As news of the mailbox spread, an unknown benefactor installed a bench, then another, providing a resting place for the curious and the seeking who came ashore with the coastal tide.

 

People like me.

 

On the morning of the wedding, Mike and I rose early and arrived at Sunset Beach shortly after sunrise.

 

“Park near the pier and then start walking west,” our new friend had advised. “It’s a good two-mile walk to the mailbox, and since it’s on Bird Island you’ll want to go at low tide.”

 

The South Carolina sun was beading our foreheads when we made it to the mailbox. Mike settled on a bench to review his homily for that afternoon’s ceremony, while I pulled out several notebooks and began to read.

#MitchMackeyNeedsAKidney

Some were cries for help - a wife desperate to find a kidney donor for her husband. "My heart hurts, but it will heal when he does."


Some were lengthy prayers penned in a teenager’s hand:

“Dear Jesus,  Thank you for this morning and an opportunity to be with you after camp…I am filled with anxiety because I have no idea what my future [holds]…I want to pray over my family, that Jack finds comfort or a wife , and Emma starts a relationship with you, and my parents’ piece (sic) of mind during this time… Seeing Ava and Ellie commit their lives to Christ was the best feeling. Thank you Jesus for being a constant in my life.”  ~ Maddie

Others were scrawls of glee: “I’m gonna marry this one!” ~Ashley

 

A few were bitter, using the anonymity of the box to post recriminations about failed relationships. (“To my ex-husband:  @#*% you! I am so DONE with you.”)

 

One was certainly a kindred spirit: “Help me not to worry about how I look in a bathing suit.”

 

Still others used the box as a sort of guestbook: “Great time – lovely beach – thanks!”

 

A few other beach-walkers approached as I read, the rising sun painting the sky salmon. One middle-aged woman, fit and tanned, leaned on the box as she hastily penned a message and then turned away, smiling.

 

“I always write the same thing,” she said. “'Please find a cure for Type -1 diabetes.' I have a monitor and pump, but ya’ know it gets old.”

 

An attractive younger woman, hair pulled back into a high ponytail, saw Mike and I perched on the bench and turned away, her face petulant. “It’s not the same anymore since that novelist [2] wrote about this place,” she sniffed. “Too many people here now.”

 

As Mike and I started back to the pier, we prayed. The messages in the box were from women and men, the young and those pushing the edges of the far boundary of life. What made them come to Bird Island to find the Kindred Spirit box?  Maybe it was the true Spirit itself that drew them – the Holy One.

 

The one whose presence is promised to us.

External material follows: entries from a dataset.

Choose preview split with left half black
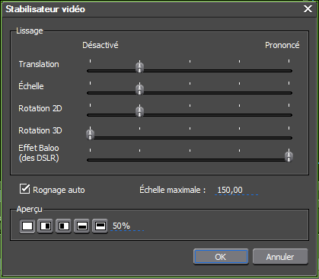click(64, 226)
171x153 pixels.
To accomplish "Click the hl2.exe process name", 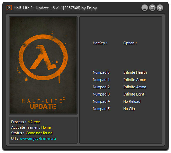I will pyautogui.click(x=34, y=122).
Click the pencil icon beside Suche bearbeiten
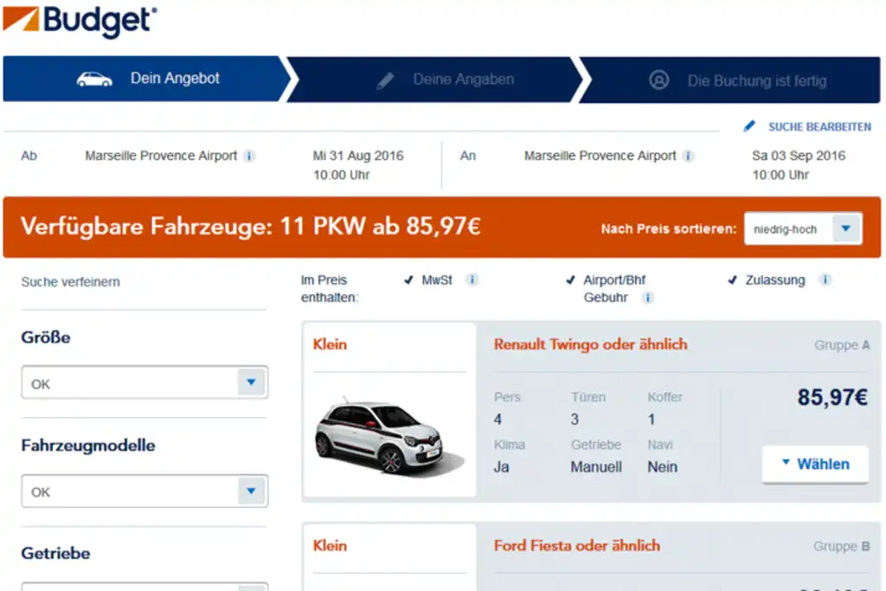The height and width of the screenshot is (591, 886). [749, 126]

“Long ago God spoke many times and in many ways to our ancestors through the prophets. And now in these final days, he has spoken to us through his Son.”  Heb. 1: 1-2
JESUS: “ But I tell you the truth, it is to your advantage that I go away; for if I do not go away, the Helper (Comforter, Advocate, Intercessor—Counselor, Strengthener, Standby) will not come to you; but if I go, I will send Him (the Holy Spirit) to you [to be in close fellowship with you].  John 16:7 AMP

So. . .  did I leave a message in the box? What do you think?

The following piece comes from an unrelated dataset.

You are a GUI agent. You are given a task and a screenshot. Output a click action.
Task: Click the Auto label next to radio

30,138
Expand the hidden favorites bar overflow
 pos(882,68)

Sunset Beach, SC - June 15, 2024

And what would you have written?

 

“I will answer them before they even call to me.

While they are still talking about their needs,

I will go ahead and answer their prayers!”

Isaiah 65: 24 NLT


-- Maggie W. Rowe, 2024


[1] The University of North Carolina reportedly is now the repository for nearly 3,000 journals left in the Kindred Spirit mailbox over the decades.

[2] Nicholas Sparks, Every Breath, 2019


Maggie Wallem Rowe is a national speaker and dramatist who writes from Peace Ridge, her home in the mountains of western North Carolina. The author of This Life We Share and Life is Sweet, Y'all, Maggie never met a mailbox she didn't like, except an empty one.